Пьер Паоло Пазолини. Афины

Роберт Мок
Во времена Афин
девушки смеялись в дверях одинаковых низкорослых домиков
(как в бедных кварталах Рио);
домики стояли по краям бульваров,
которые тогда пахли (ты не мог вспомнить их название) липами.
Вечера, как всегда, были вечными,
потому что нужно было совершить целую церемонию
(подняться по пыльным лестницам в спальни —
это было вознесение, во время которого девушки смеялись еще сильнее)
снаружи все продолжали бодрствовать,
потому что афиняне очень разговорчивы, особенно мужчины.
И вдоль бульваров над всем стоял запах лип;
девушки не знают часов,
но они из-за этого не плачут, нет — они смеются, смеются между собой.

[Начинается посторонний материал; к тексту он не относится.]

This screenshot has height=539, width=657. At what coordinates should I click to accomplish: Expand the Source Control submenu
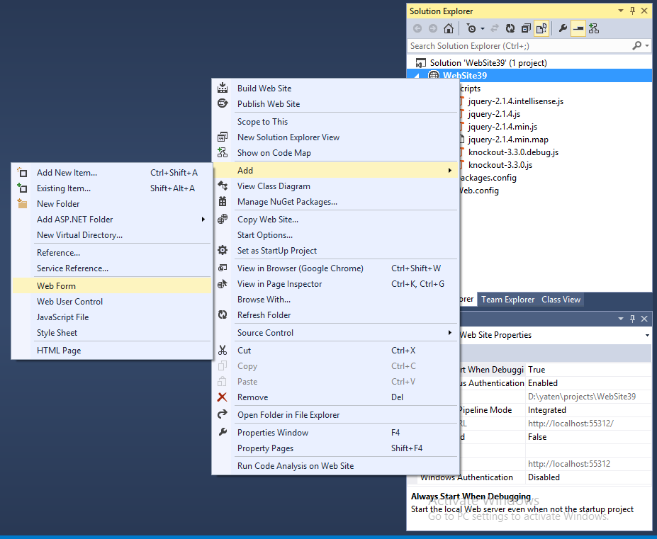point(283,332)
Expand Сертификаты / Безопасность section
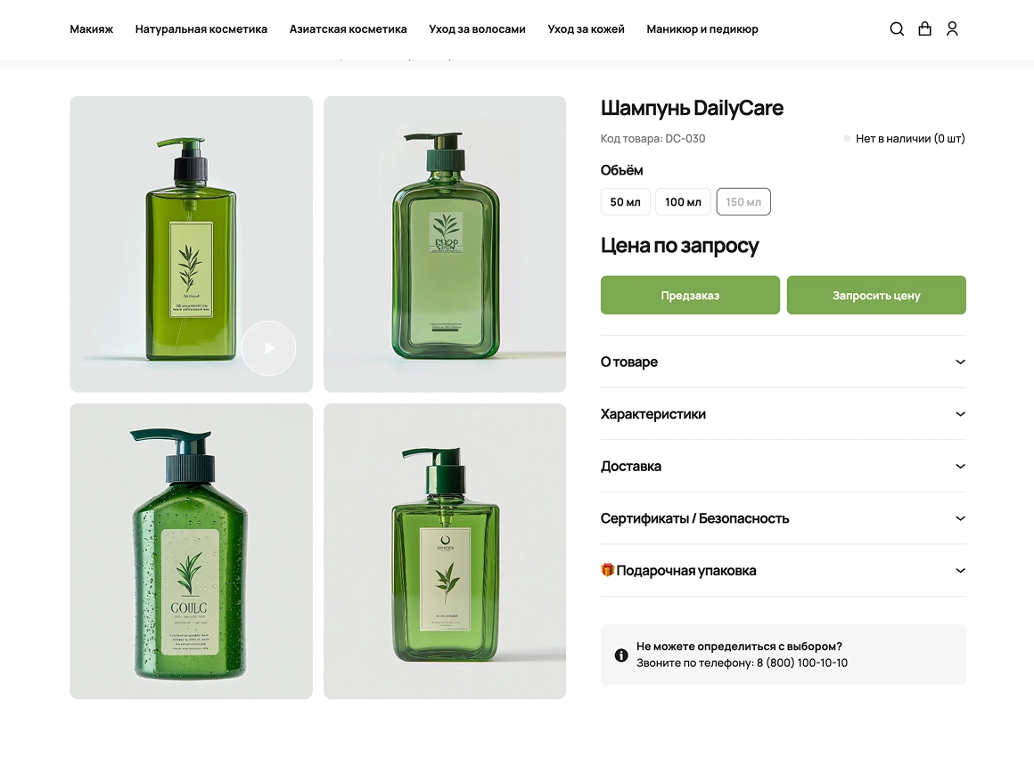 click(x=783, y=518)
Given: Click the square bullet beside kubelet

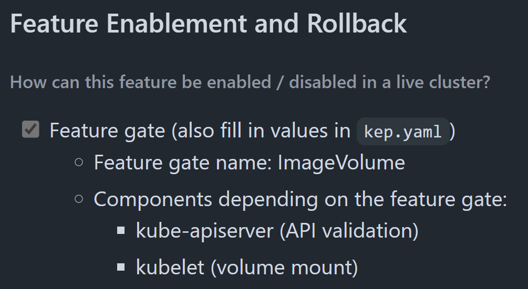Looking at the screenshot, I should tap(121, 267).
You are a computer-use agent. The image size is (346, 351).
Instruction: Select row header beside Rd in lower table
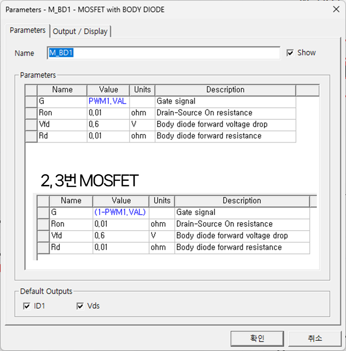[x=43, y=247]
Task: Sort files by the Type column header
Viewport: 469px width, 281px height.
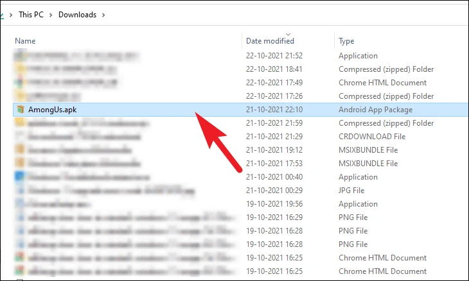Action: (346, 41)
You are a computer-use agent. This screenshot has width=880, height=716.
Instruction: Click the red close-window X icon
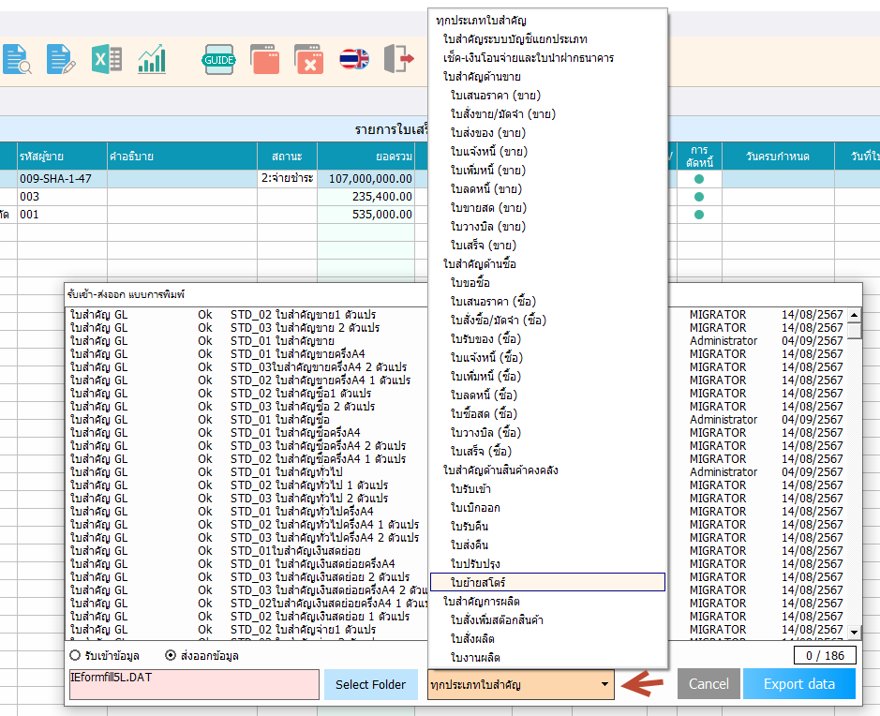pos(308,59)
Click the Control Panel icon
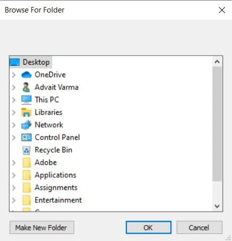232x241 pixels. tap(26, 137)
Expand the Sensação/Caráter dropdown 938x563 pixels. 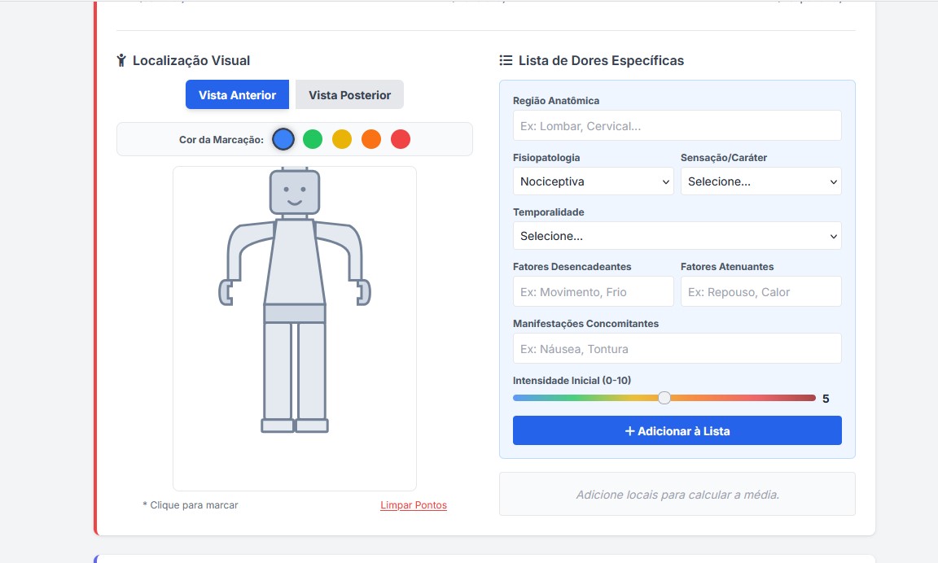pyautogui.click(x=760, y=181)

Потому что вся жизнь принадлежит им и ждет их, почти вечная.
Огни гаснут не сразу —
если тебе есть о чем поспорить с сестрой,
всю жизнь презираемой по невыясненным причинам,
но все же принимаемой близко к сердцу —
или с матерью.
Каждая семья знает свое, знает и чужое;
все Афины, от квартала к кварталу,
заключены в ночь одной девушки,
которая когда-нибудь располнеет — но сейчас она вся в цвету, с пухлыми щечками
и волосами, достойными древних стариц из внутренних провинций.
Но никто не знает, что произойдет,
кроме, может быть, одного старого нищего, которому нет ни до чего дела,
у которого нет семьи и соседей,
и нет иллюзий, будто они есть.
Быть может, только в отдаленных районах, связанных сердцевиной —
которая всегда оставалась незнакомой,
или же связанных Адриатическим морем, что становится все прозрачнее.
Как бы то ни было, сейчас летняя ночь,
юность длится вечно,
стычки завершились победоносно —
но не хватает поцелуя,
ведь сухость девственницы победила.
Он ушел, "высок и светловолос", погружен в липовый аромат.
Пора возвращаться домой,
голоса из других домов звучат все громче,
весь квартал говорит бессонными голосами,
быть может, слышно пение далеких лягушек,
и, конечно же, легкий ветерок дует с моря.
Война продолжается. Если девушки смеются, это значит, они — святые.